Saturday, August 22, 2009

And on the 7th day They Rested

This week has been amazing.

Sunday, my brother and mother came by with a surprise visit and brought along with them a new dishwasher. I had been needing one for a while but they are so pricey we hadn't bought one. Plus I needed a portable, which are hard to find. My brother found a good deal on one on Best Buy.com and had messaged me saying that it would arrive one Wednesday. I had no idea they were going to bring it themselves! Not only did they hook up my new dishwasher, but they bought me a new kitchen sink faucet since the last one had broken. It works great. An entire load done in under and hour! :D Our old one took 3 hours and barely cleaned anything.

They were such a blessing. Not only did they fix my kitchen but they went out and bought a new toilet and tub handle for the downstairs bathroom as well as paid some plumber to fix that bathroom's sink. They even replaced the sink in the upstairs bathroom to a beautiful pedestal sink. Most of our family time was spent cleaning the house and fixing the majority of the crap that was broken. But I am so thankful.

My brother and I had an afternoon for ourselves. I left the girls with their abuela and he and I went to get a pedicure. We talked a lot, mostly about our past. He's been under a lot of stress and everything has just been piling up that he's been super depressed and having flashbacks.

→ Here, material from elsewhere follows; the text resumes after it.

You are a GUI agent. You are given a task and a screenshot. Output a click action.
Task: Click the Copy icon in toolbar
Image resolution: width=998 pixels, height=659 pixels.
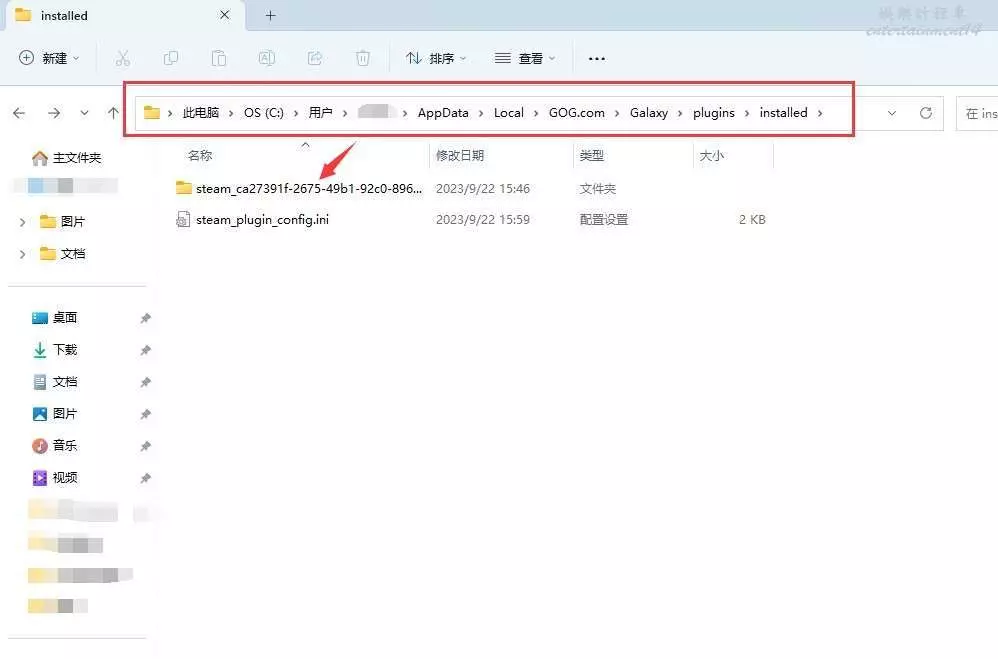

He didn't talk about them until now, and I'm glad he's finally getting all of that negativity out. He blamed himself for what happened to us as children and I told him that it wasn't his fault. I understood why, but that the person to blame was long gone and a coward. We never asked for that abuse and we were very small children, still learning right from wrong, but I don't think we'd be as strong as we are now if we hadn't dealt with it. It sucks, but it's passed and we just have to move on. I hope he knows how much I love him and how much he means to me. When we were little we were super close, closer than my sister and I.

When I was around Lily's age, I'd have a lot of bad dreams and I would crawl into my brother's bed at night and cuddle. I always knew he would be there for me to protect me from my nightmares. He would be the one to guide me back in my room when I would sleepwalk. He'd play with me and my dolls when he would rather play video games. We sat down on the couch every afternoon after school and watch Power Rangers together. After my stepdad committed suicide our relationship changed and it became strained. He was the man of the house and he was taking care of my mom and me. I was 13 then, and he was only 20. He sacrificed a lot just to make sure our family would stay in one piece.

Anyway, I think now that we've gotten all of that old hurt and frustration out in the open it will be a lot easier for us to repair the damage caused by my stepfather. I feel like a giant weight has been lifted and things will just start falling into place quicker.

Now if only my sister had been here, too, We would have had one hilarious hell of a time. I love the hell out of those two. They get on my god-damned nerves, but I love them. :)

Anyway, my family left this morning. Lily just about cried when she relized they weren't coming back but my brother reassured her that they would come and visit soon. I think we'll also be visiting them during the winter holidays. I still don't know. I want to wait until Rose is eating solids so that the car ride would be easier, and that one be until she's at least 6 months. We'll see.